**** Data for processing
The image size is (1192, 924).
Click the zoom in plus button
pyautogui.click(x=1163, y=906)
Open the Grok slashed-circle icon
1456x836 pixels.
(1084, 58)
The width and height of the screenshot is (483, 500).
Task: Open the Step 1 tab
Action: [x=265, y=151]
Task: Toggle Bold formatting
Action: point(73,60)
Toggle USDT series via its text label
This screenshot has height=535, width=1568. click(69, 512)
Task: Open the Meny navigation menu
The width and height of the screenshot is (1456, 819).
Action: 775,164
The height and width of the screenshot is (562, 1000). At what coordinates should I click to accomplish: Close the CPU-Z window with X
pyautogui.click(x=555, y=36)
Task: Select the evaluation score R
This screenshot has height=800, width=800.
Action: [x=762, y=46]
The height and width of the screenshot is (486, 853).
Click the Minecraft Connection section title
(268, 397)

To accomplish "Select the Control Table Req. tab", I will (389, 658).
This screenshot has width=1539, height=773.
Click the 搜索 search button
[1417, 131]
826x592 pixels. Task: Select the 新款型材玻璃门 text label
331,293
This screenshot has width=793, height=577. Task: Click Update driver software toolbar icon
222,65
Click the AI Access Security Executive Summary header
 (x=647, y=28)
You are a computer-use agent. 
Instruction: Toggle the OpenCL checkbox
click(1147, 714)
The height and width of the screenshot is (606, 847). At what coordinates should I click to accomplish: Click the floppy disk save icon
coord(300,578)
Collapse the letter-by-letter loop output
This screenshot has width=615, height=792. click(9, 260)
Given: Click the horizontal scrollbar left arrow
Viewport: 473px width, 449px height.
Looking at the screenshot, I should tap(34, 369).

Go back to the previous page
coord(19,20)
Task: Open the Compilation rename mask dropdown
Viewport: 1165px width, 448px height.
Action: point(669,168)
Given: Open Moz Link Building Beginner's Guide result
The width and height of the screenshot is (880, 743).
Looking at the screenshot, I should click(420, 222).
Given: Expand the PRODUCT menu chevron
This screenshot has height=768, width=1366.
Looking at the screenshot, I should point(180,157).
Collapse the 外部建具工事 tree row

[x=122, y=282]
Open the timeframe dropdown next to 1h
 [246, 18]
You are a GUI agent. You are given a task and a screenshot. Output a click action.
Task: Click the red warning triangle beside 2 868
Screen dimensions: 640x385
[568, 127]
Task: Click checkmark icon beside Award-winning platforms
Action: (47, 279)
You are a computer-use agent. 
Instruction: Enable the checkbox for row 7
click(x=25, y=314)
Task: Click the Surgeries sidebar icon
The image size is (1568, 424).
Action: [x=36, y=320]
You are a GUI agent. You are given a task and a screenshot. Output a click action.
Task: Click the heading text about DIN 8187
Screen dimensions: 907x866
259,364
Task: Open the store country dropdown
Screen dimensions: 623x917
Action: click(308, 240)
********
• _Required action_
Would you return each line of the material above, unchanged, from the first one through the line where "Given: Open Moz" appears?

• _Response below_
The image size is (1192, 924).
Click the zoom in plus button
pyautogui.click(x=1163, y=906)
Open the Grok slashed-circle icon
1456x836 pixels.
(1084, 58)
The width and height of the screenshot is (483, 500).
Task: Open the Step 1 tab
Action: [x=265, y=151]
Task: Toggle Bold formatting
Action: point(73,60)
Toggle USDT series via its text label
This screenshot has height=535, width=1568. click(69, 512)
Task: Open the Meny navigation menu
The width and height of the screenshot is (1456, 819).
Action: 775,164
The height and width of the screenshot is (562, 1000). At what coordinates should I click to accomplish: Close the CPU-Z window with X
pyautogui.click(x=555, y=36)
Task: Select the evaluation score R
This screenshot has height=800, width=800.
Action: [x=762, y=46]
The height and width of the screenshot is (486, 853).
Click the Minecraft Connection section title
(268, 397)

To accomplish "Select the Control Table Req. tab", I will (389, 658).
This screenshot has width=1539, height=773.
Click the 搜索 search button
[1417, 131]
826x592 pixels. Task: Select the 新款型材玻璃门 text label
331,293
This screenshot has width=793, height=577. Task: Click Update driver software toolbar icon
222,65
Click the AI Access Security Executive Summary header
 (x=647, y=28)
You are a computer-use agent. 
Instruction: Toggle the OpenCL checkbox
click(1147, 714)
The height and width of the screenshot is (606, 847). At what coordinates should I click to accomplish: Click the floppy disk save icon
coord(300,578)
Collapse the letter-by-letter loop output
This screenshot has width=615, height=792. click(9, 260)
Given: Click the horizontal scrollbar left arrow
Viewport: 473px width, 449px height.
Looking at the screenshot, I should tap(34, 369).

Go back to the previous page
coord(19,20)
Task: Open the Compilation rename mask dropdown
Viewport: 1165px width, 448px height.
Action: point(669,168)
Given: Open Moz Link Building Beginner's Guide result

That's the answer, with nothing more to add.